[[ RECORDS FOR THE TASK, beginning ]]

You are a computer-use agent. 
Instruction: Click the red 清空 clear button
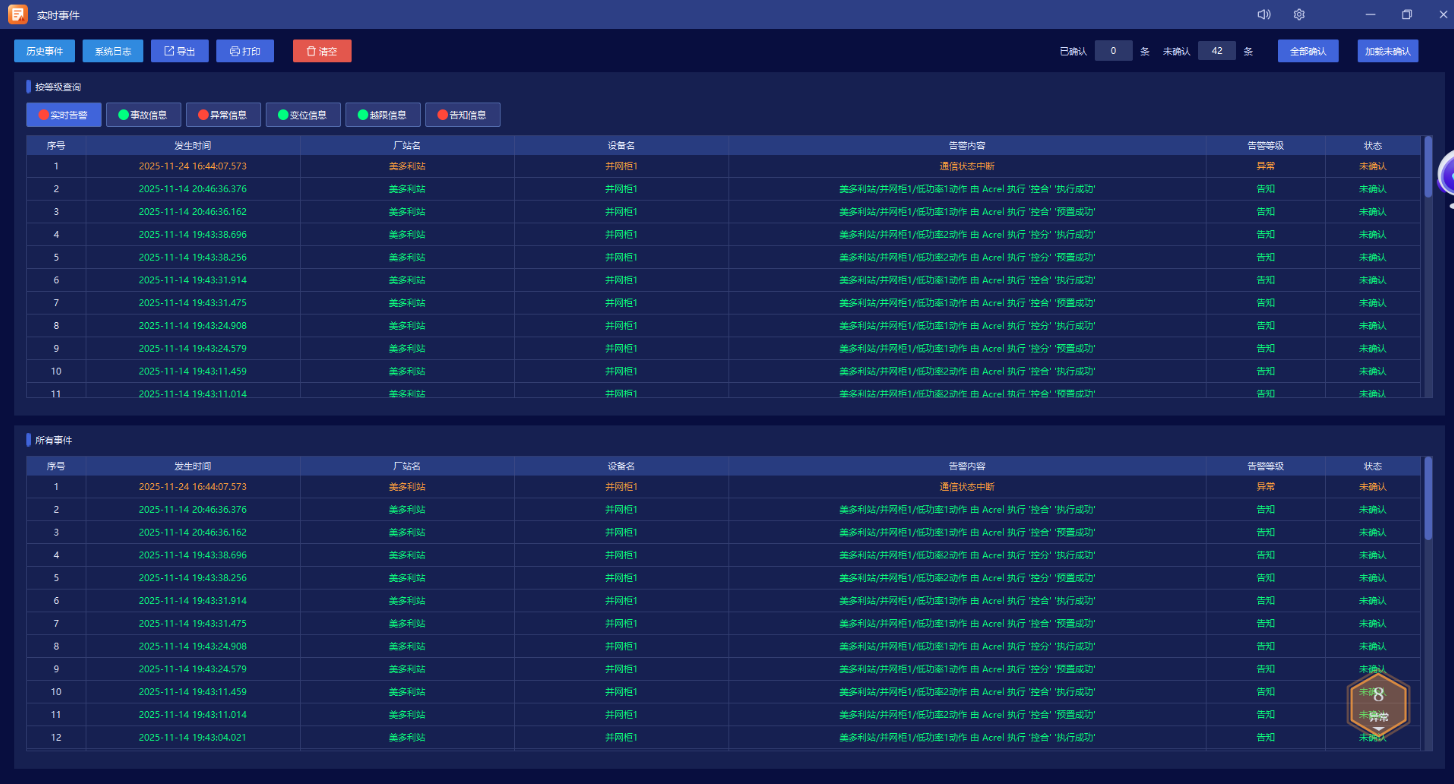(x=322, y=51)
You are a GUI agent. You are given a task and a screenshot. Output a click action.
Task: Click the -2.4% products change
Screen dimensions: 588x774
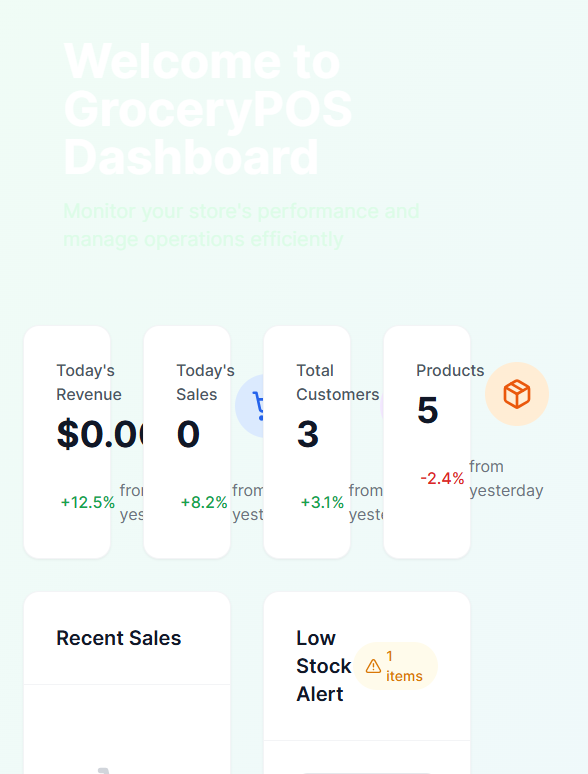click(442, 478)
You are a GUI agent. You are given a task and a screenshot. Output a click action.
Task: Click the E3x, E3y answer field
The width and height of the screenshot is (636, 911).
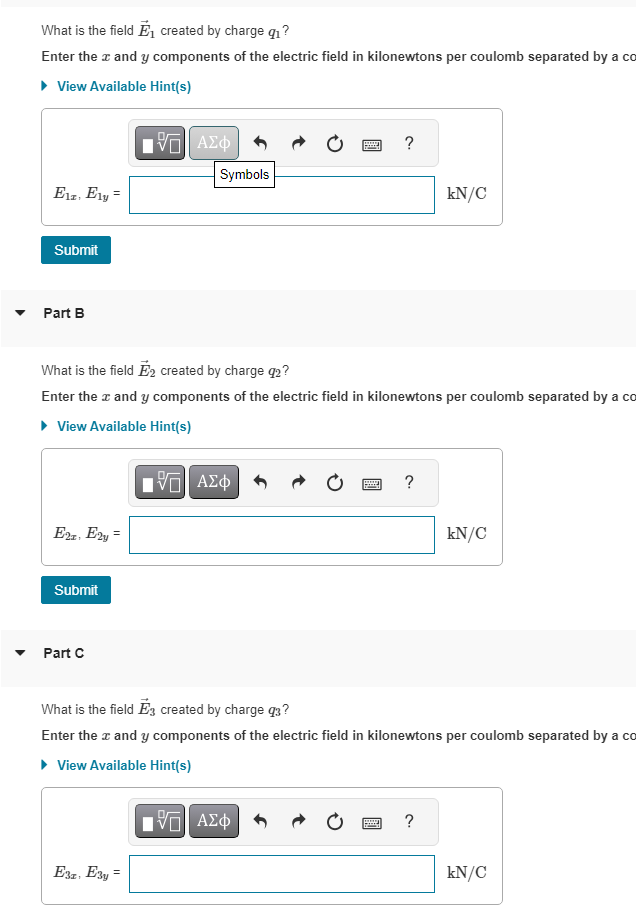click(280, 873)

[[ RECORDS FOR THE TASK, end ]]

-- WHAT IS REQUIRED --
Copy exactly the lines from the line containing "Task: Click the -2.4% products change" through the last line of the records, both included, and omit every picture.

-- TASK RESPONSE --
Task: Click the -2.4% products change
Screen dimensions: 588x774
click(442, 478)
You are a GUI agent. You are given a task and a screenshot. Output a click action.
Task: Click the E3x, E3y answer field
The width and height of the screenshot is (636, 911).
click(280, 873)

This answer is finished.